In this project, we set out to finalize development and validation of a detection tool that allows identifying pathological electrical brain activities during sleep and work towards its commercialization. In our first milestone, we established that special sleep EEG that includes zygomatic EEG sensors (“zEEG”) placed over the cheekbones, together with special machine-learning based algorithms, can identify some ‘epileptic-like’ sharp abnormal electrical brain activities that occur in the medial parts of the temporal lobe – regions deep in the brain that were believed to be largely inaccessible with non-invasive approaches. In phase 1 / first milestone (M1) we established detection of these events in epilepsy patients. We show that zEEG can accurately detect a subset of pathological events occurring deep in the brain in temporal lobe regions, that zEEG outperforms standard EEG sensors in this task, that automatically detected rates can distinguish epilepsy patients from healthy individuals without visual inspection, and that this detection predicts cognitive impairment. In phase 2 / second milestone (M2P) we further show that the rate of pathological events is elevated in aging, further increased in mild cognitive impairment patients (representing early Alzheimer’s), and correlates with poorer individual cognition. We also developed business tools (third milestone M3) and performed IP evaluation and expansion (M4, M5). Accordingly, the institutions’ patent committees notified us on July 2025 that they have agreed to join continue for next phase of our PCT. We are now finalizing milestone six (M6) to focus on business partners and collaboration.

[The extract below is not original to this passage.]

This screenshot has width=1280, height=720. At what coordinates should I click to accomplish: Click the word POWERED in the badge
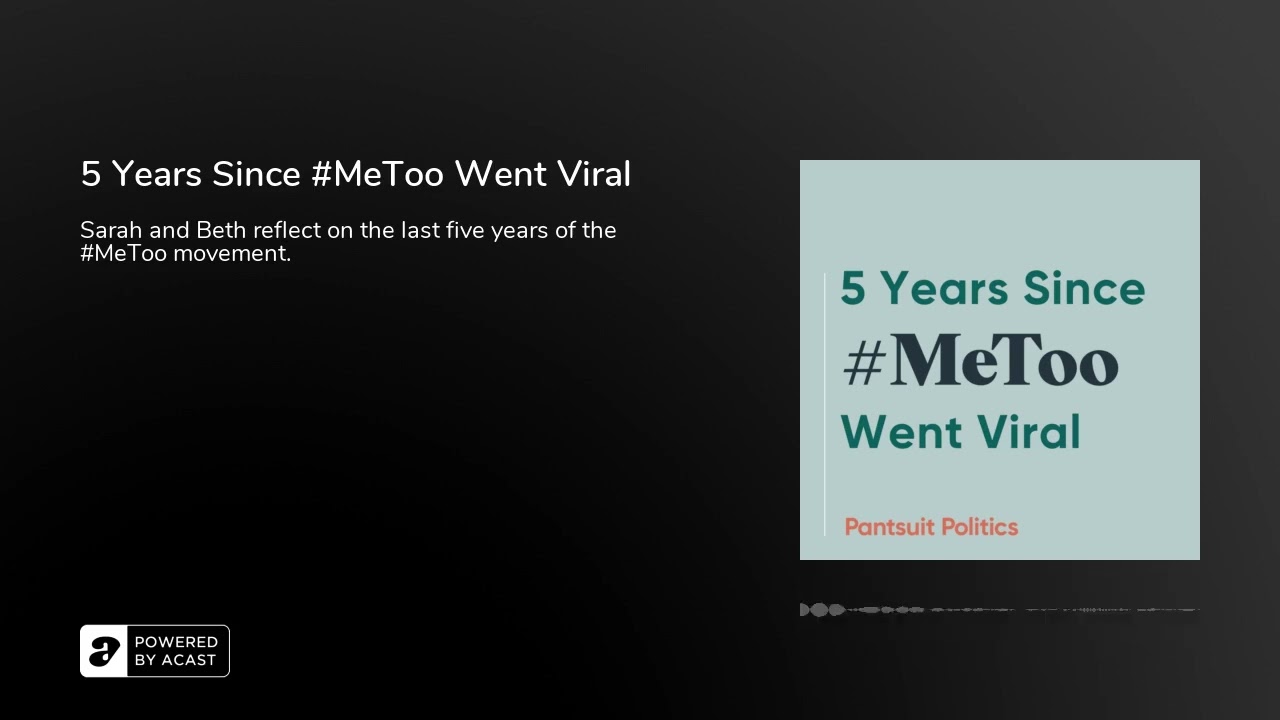[x=176, y=642]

Memory consolidation depends critically on coordinated communication between brain regions during sleep such as the cerebral cortex and the hippocampus. This nocturnal dialogue is highly vulnerable to electrophysiological disturbances, particularly interictal epileptiform discharges (IEDs) arising from the hippocampus and medial temporal lobe. Such pathological events fragment the healthy coordination during sleep supporting memory, and are increasingly recognized across a spectrum of neurological and neurodevelopmental conditions—including epilepsy, prodromal Alzheimer’s disease (AD), amnestic mild cognitive impairment (aMCI), ADHD, and autism. Yet despite their broad relevance, the ability to measure these deep-brain disturbances non-invasively has remained extremely limited. For example, existing early Alzheimer’s biomarkers (imaging or blood assays) cannot capture abnormal electrophysiology in memory circuits; invasive intracranial methods are not scalable; and standard scalp EEG lacks sensitivity to medial temporal activity. As a result, the field lacks a practical biomarker of hippocampal electrophysiological integrity during sleep, leaving a major gap in understanding how sleep disturbances contribute to cognitive decline.
This project aims to fill this critical gap by introducing and validating a first-of-its-kind, noninvasive biomarker of medial temporal lobe epileptiform discharges during sleep, derived from a zygomatic EEG (zEEG) machine-learning framework. By leveraging simultaneous intracranial and zygomatic recordings, independent validation cohorts, and application to aging and early-stage Alzheimer’s disease, the project seeks to quantify pathological deep-brain activity in a manner that is sensitive, scalable, and clinically meaningful. The overarching objectives are three-fold: (1) to establish the physiological validity and precision of zEEG-based detection of hippocampal and medial temporal IEDs; (2) to determine how these sleep-related events map onto cognitive dysfunction across individuals; and (3) to demonstrate the utility of this method in aging and Alzheimer’s disease, where early electrophysiological disturbances may precede detectable structural or molecular changes.